GIVEN TEXT:
BEGIN

Black and white photograph of 1st Lieutenant Nils J. Gilbert in his Civil War officer's uniform.

Nils (Niels) J. Gilbert

1st Lieutenant of Company A
1st Sergeant of Company F
15th Wisconsin Volunteer Infantry
The Scandinavian Regiment

Believed taken October, 1864, Chattanooga, Tennessee
Photo Collection PH2361, State Historical Society of Wisconsin
Picture shown above has been enhanced electronically by Deep Vee Productions
To view the original, un-retouched image, click HERE

Born circa 1842, Engen farm, Østre Slidre, Valdres, Kingdom of Norway
Parents were Iver Gulbrandsen (1___-1857)  and _____________________ (1___-18__)
Immigrated to America with his Mother and 7 siblings, 1857
Married on ________, 18__, to _________________ at _____________________________
Died on ___________, 1___, of _________________ at _____________________________
Buried at __________________________________________________________________

Nils J. Gilbert was enlisted in Company F of the 15th Wisconsin by Captain Charles Gustaveson.  Nils joined up at the Town of Manitowoc, Manitowoc County, State of Wisconsin, on October 2 or 20, 1861, for a 3 year term of service. The men of Company F called themselves "K.K.'s Protectors" in honor of the 15th's first Lieutenant Colonel, Kiler K. Jones.  They were also known as the "Valdres Company" because a large number of them hailed from that area of Norway.  Nils was mustered into Federal service as a Private (Menig) on December 12, 1861, at Camp Randall, near the City of Madison, Dane County, Wisconsin.  The next day he was appointed to the rank Sergeant in Company F.  At the time he was listed as 19 years old and not married.  His residence was recorded as the Town of Manitowoc, Wisconsin.

END

WHAT THE EXERCISE ASKS:
Quote the profile of Nils J. Gilbert word for word from "Nils (Niels) J." to "and _____________________ (1___-18__)".

PROVIDED RECORDS:
BEGIN

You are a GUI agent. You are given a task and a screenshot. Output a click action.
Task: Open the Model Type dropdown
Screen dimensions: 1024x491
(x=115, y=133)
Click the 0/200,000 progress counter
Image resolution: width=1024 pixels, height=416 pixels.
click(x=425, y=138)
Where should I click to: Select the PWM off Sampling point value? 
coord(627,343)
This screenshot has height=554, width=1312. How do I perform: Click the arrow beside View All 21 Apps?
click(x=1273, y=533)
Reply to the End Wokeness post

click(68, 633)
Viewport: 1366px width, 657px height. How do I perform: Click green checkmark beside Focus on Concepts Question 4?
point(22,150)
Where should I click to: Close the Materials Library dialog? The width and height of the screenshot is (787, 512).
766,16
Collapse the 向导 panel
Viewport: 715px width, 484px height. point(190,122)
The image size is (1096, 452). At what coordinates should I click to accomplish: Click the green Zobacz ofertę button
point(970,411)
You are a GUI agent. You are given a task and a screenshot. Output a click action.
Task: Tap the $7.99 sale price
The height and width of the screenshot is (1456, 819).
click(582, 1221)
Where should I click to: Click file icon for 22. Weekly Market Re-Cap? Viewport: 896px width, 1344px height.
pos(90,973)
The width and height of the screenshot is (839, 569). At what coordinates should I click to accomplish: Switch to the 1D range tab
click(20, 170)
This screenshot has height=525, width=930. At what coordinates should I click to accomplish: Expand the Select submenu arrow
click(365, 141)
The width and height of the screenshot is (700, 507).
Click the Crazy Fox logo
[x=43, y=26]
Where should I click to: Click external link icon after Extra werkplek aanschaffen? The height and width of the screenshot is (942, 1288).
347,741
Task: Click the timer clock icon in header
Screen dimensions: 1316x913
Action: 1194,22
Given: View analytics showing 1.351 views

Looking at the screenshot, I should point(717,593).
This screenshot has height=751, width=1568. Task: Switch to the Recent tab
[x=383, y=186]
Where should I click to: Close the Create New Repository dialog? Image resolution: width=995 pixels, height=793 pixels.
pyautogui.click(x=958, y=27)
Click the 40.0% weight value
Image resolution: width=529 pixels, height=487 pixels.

END

SOLVED EXERCISE:
Nils (Niels) J. Gilbert

1st Lieutenant of Company A
1st Sergeant of Company F
15th Wisconsin Volunteer Infantry
The Scandinavian Regiment

Believed taken October, 1864, Chattanooga, Tennessee
Photo Collection PH2361, State Historical Society of Wisconsin
Picture shown above has been enhanced electronically by Deep Vee Productions
To view the original, un-retouched image, click HERE

Born circa 1842, Engen farm, Østre Slidre, Valdres, Kingdom of Norway
Parents were Iver Gulbrandsen (1___-1857)  and _____________________ (1___-18__)